Vietnam’s healthy domestic travel market is thanks to an 11 percent GDP per capita growth rate since 2000, one of the fastest rates in the world. Another factor is the government invests 11 percent of GDP on infrastructure such as roads. “No other country in Southeast Asia spends more on infrastructure than Vietnam,” said Piro, adding that 60 percent of domestic travel is by road although air travel has also been stimulated by growth of low-cost carriers led by Vietjet and Jetstar.
During a webinar hosted by Delivering Asia Thailand, Piro said a campaign by Vietnam Ministry of Culture, Sports Tourism, offering travel packages that are 30 percent lower in pricing, will fire up the domestic market as it always responds well to promotions.
Vietnam now finds itself in the unusual position of a first-mover over Thailand in attracting Chinese and Korean travelers in a post-coronavirus world, burnishing its image as an upstart to its more mature neighbor.
Thailand should be more wary. Even before Covid-19, it was fighting a heavy-duty battle to win back Chinese tourists after a fatal Phuket boat mishap. Add to that, Vietnam may be in a better place to cater to changing consumers post-pandemic.
“I won’t discount Thailand which still has a lot going for it, but I’d say Vietnam will have a quicker head start on the first wave of Chinese and Korean visitors. I think these people are going to feel safer being in Vietnam, given the press around how well Vietnam has handled the situation. I also think for them it is a newer destination, compared to Thailand, where they have spent a lot more time.
“And after being locked up for so long, people are going to look for more experience-driven travel and off-the-beaten paths, as opposed to being in cities. Given Vietnam’s 3,000-kilometer coastline and varying topography, they could be in caves, waterfalls, mountains, rice fields, beaches, Mekong all within a week,” said Piro.

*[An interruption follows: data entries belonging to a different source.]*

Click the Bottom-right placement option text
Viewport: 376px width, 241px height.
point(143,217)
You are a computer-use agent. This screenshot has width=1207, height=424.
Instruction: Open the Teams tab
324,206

In comparing the race between the two, Bill Barnett, managing director of C9 Hotelworks, said Vietnam is easier to control post-coronavirus as it’s an end destination rather than an international hub that Thailand is. Also, the public sector in Vietnam is considerably more centralized whereas Thailand’s provincial structure is inherently more complex.
“Thailand still has serious destination brand damage from the 2018 boat sinking in Phuket and other safety-related issues. Too often hoteliers don’t understand the nuances of sentiments in say China or Russia, which represent large numbers of tourists to Thailand, and don’t address the root cause. Certainly the US-China trade war issue last year and the strong baht created visitor volatility, but the country ne to address the core issue that is safety and security for Chinese travelers to the kingdom,” said Barnett.
Be that as it may, a survey conducted by C9 Hotelworks and Delivering Asia China in April shows greater interest among Chinese travelers to visit Thailand (71 percent of respondents) than Vietnam (45 percent).